While momentum for the use of telemedicine in an everyday manner continues to build, there also are downsides to using such tools that must not be overlooked, according to a recent Government Health IT post.

For instance, in addition to the oft broached issues of licensure and reimbursement, the identification of patient micro-expressions by mental health professionals can be a more difficult process when completed using video technology for teletherapy, Paul Ekman, a psychologist and pioneer in micro-expression research, told Government Health IT. Micro-expressions can help such providers identify hidden emotions in their patients.

Along those same lines, such technology can make it difficult to differentiate between a patient who has a runny nose, as opposed to someone who is tearing up, according to Robert Cuyler, a practicing psychologist and senior associate at healthcare consulting firm Open Minds.

Cuyler also said that providers who treat patients using telemedicine tools might not be aware of domestic violence risks, suicide risks or other emergencies. What's more, he said, regulatory issues--such as the safety of prescribing narcotic-based drugs to someone at their home as opposed to in a healthcare setting--loom for providers who use telemedicine.

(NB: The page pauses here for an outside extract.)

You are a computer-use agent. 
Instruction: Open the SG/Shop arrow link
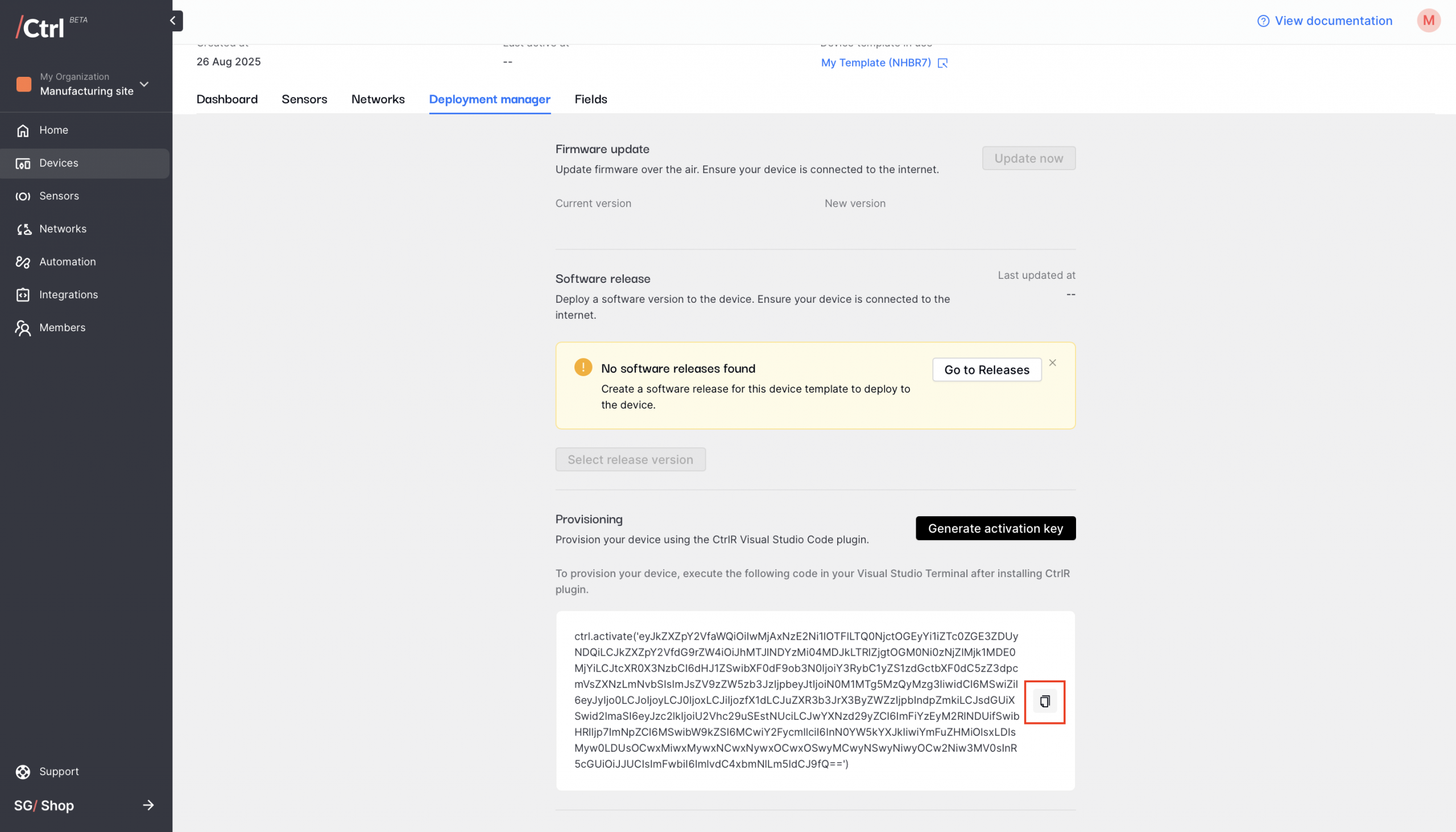click(148, 805)
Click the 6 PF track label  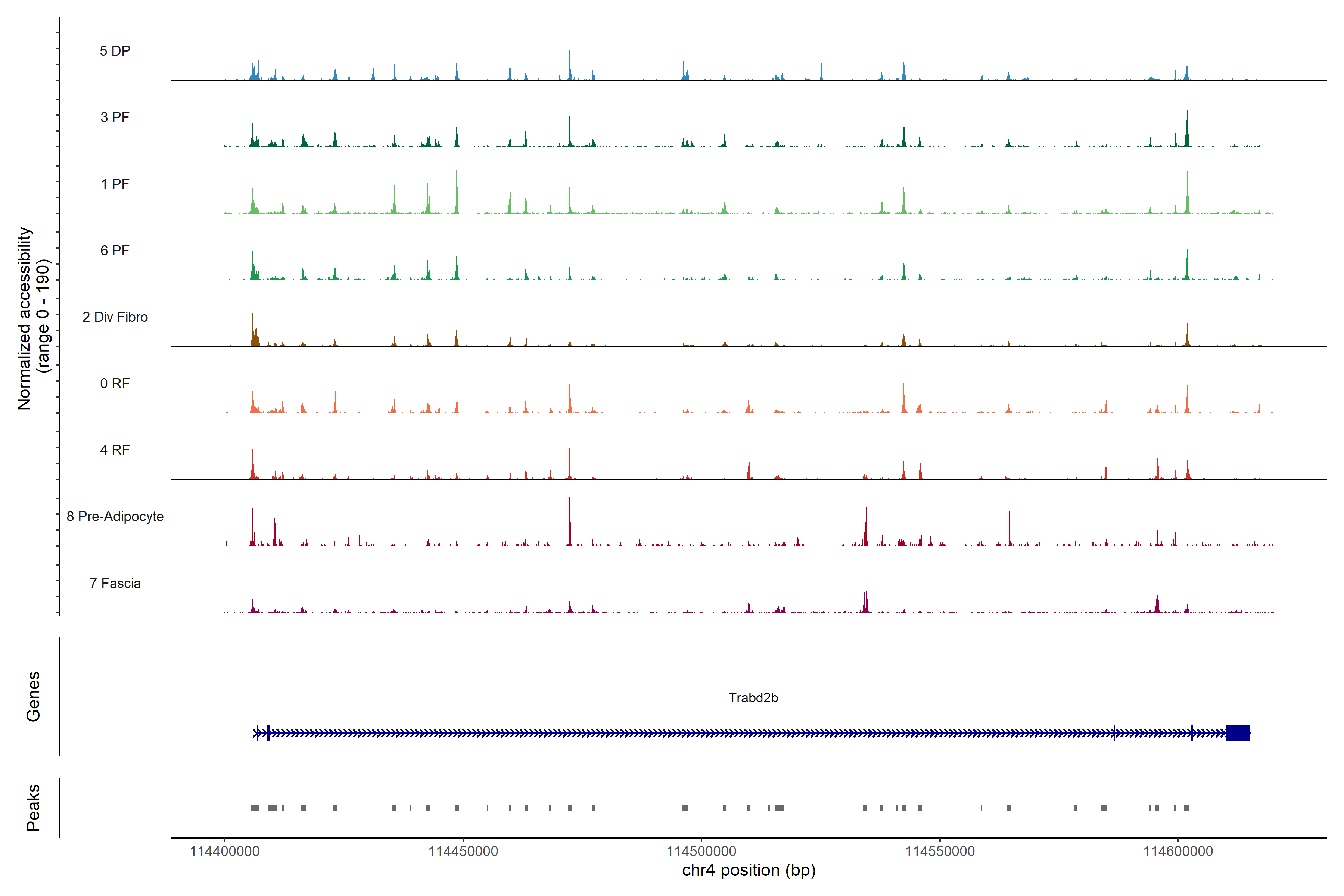115,250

Last summer, health attorney René Y. Quashie of Epstein Becker Green identified several issues with telehealth that he said should keep healthcare leaders awake at night. Two of those issues included:

  • Lack of highly developed protocols and guidelines: Physician, professional and trade organizations, Quashie said, need to take the lead in developing best practices to overcome the skepticism of regulators and payers. Though the U.S. Department of Veterans Affairs has been at the forefront of offering remote services, ATA CEO Jonathan Linkous has called the government overall a "lagging partner" in the move to telehealth.
  • HIPAA privacy and security: Since technology resides at the core of providing remote services and records of it, there simply are more opportunities for patient information to be exposed, Quashie said. To that end, he called privacy the biggest threat to the future viability of telehealth.